[Opening DATA SHOWN section]

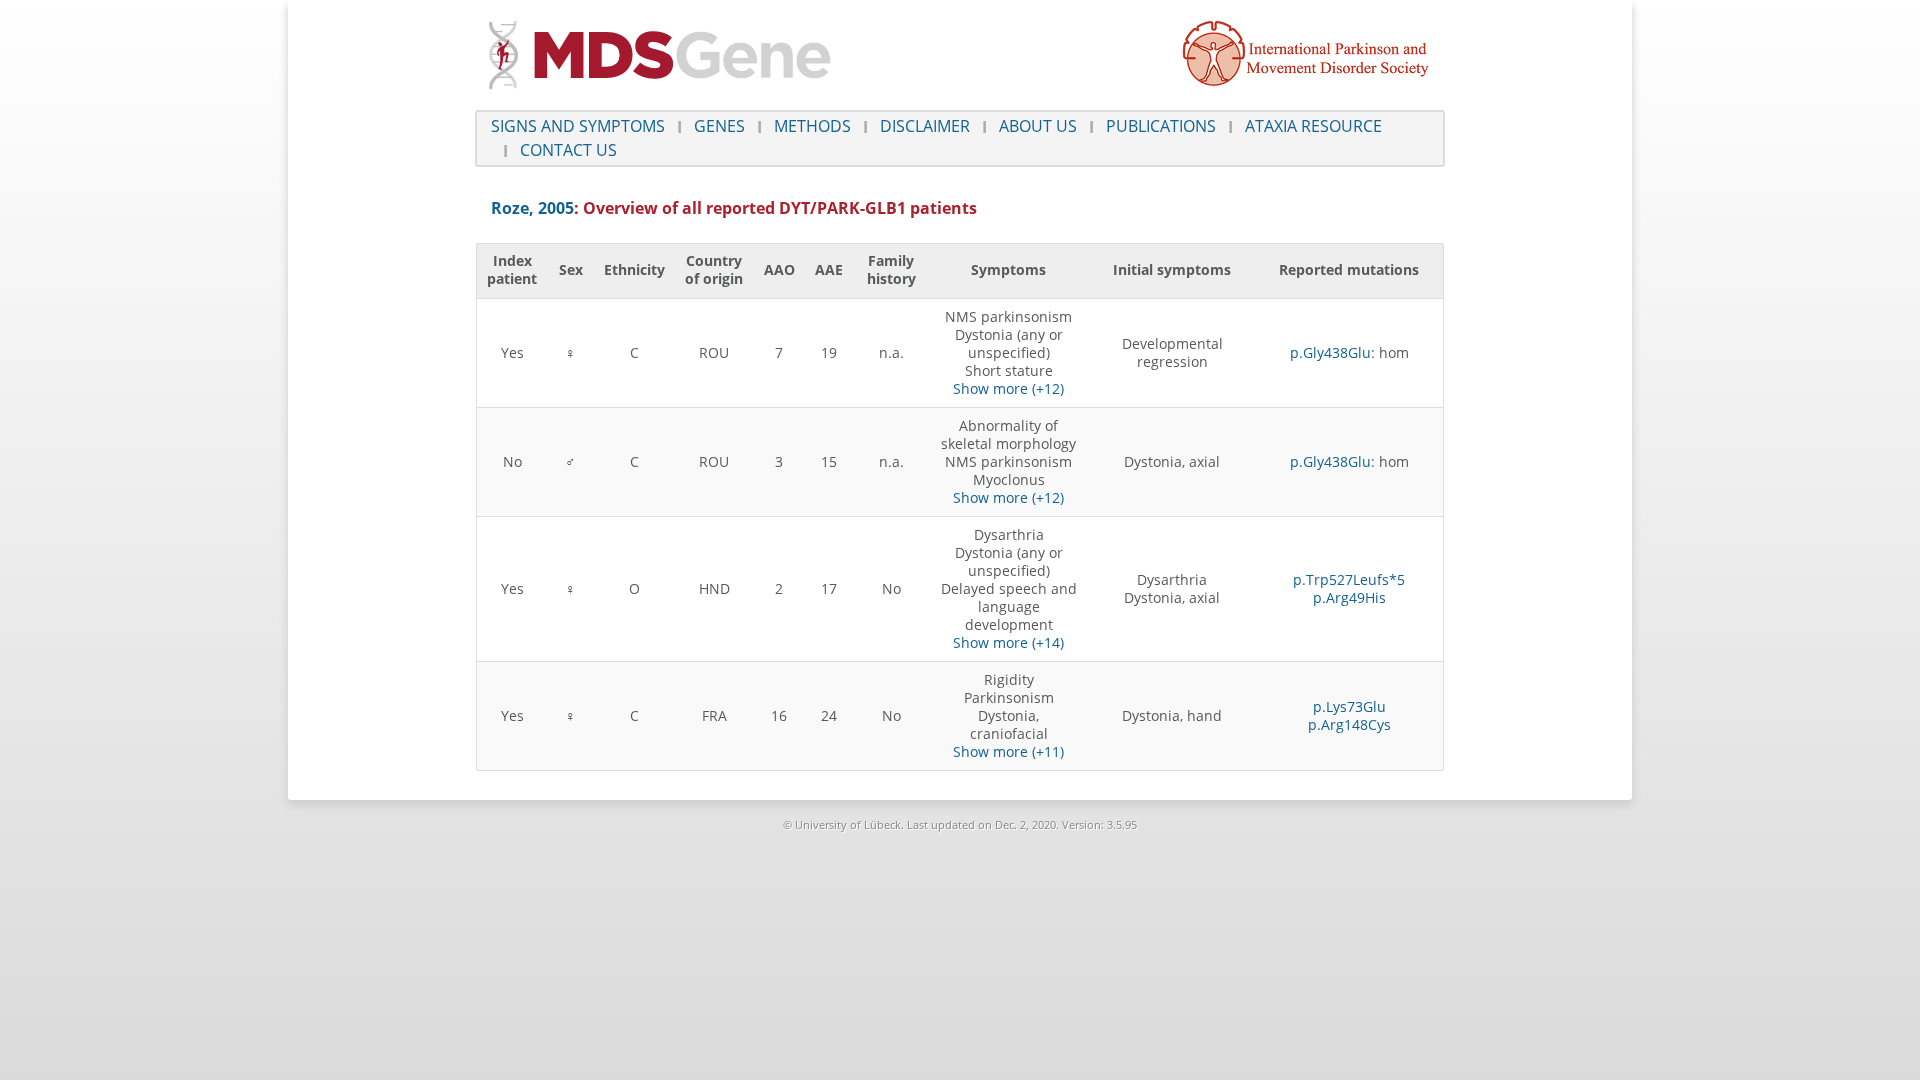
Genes (719, 126)
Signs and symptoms (578, 126)
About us (1038, 126)
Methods (812, 126)
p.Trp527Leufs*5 (1349, 579)
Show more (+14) (1008, 642)
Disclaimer (925, 126)
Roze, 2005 (532, 208)
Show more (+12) (1008, 388)
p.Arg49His (1349, 597)
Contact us (568, 150)
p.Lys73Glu (1349, 706)
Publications (1161, 126)
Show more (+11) (1008, 751)
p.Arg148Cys (1349, 724)
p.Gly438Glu (1330, 352)
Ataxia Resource (1313, 126)
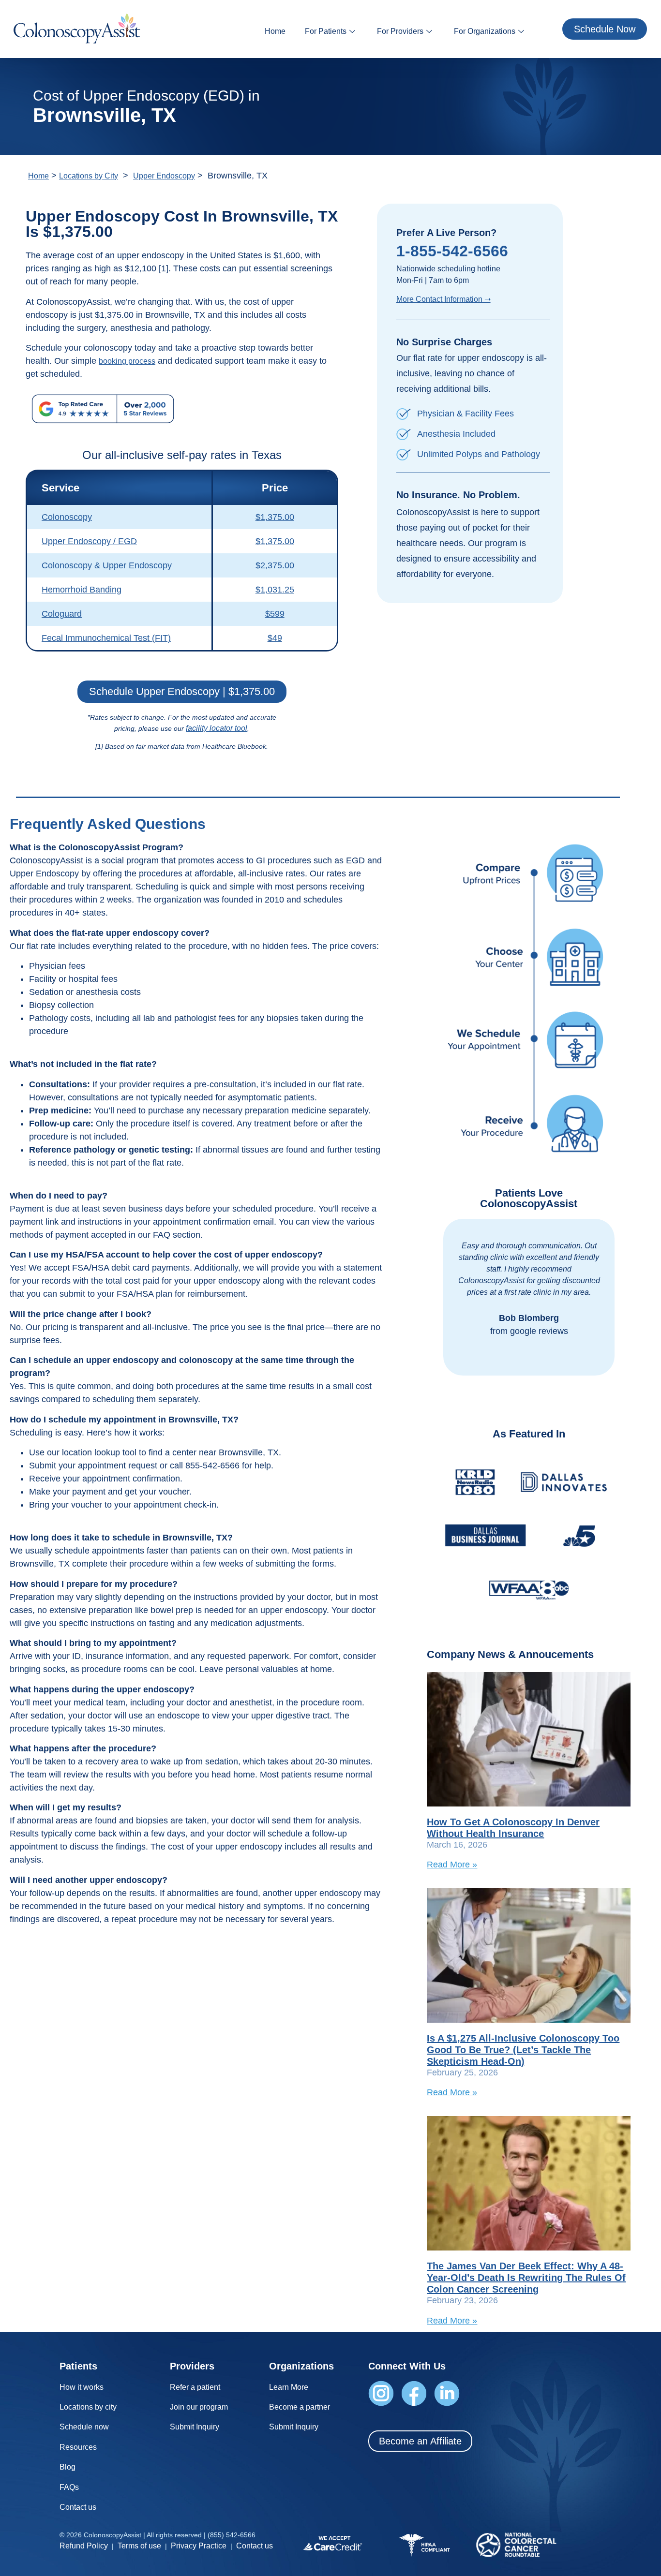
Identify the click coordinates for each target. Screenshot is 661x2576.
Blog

[Closing DATA SHOWN section]

AIM OF THE TASK: Nothing but the lines from the one containing "p.Gly438Glu (1330, 352)" through the last line of the records should appear in the copy, exactly as written and without pictures.

ANSWER TO THIS EXERCISE:
p.Gly438Glu (1330, 352)
Ataxia Resource (1313, 126)
Identify the click coordinates for each target. Screenshot is 661x2576.
Blog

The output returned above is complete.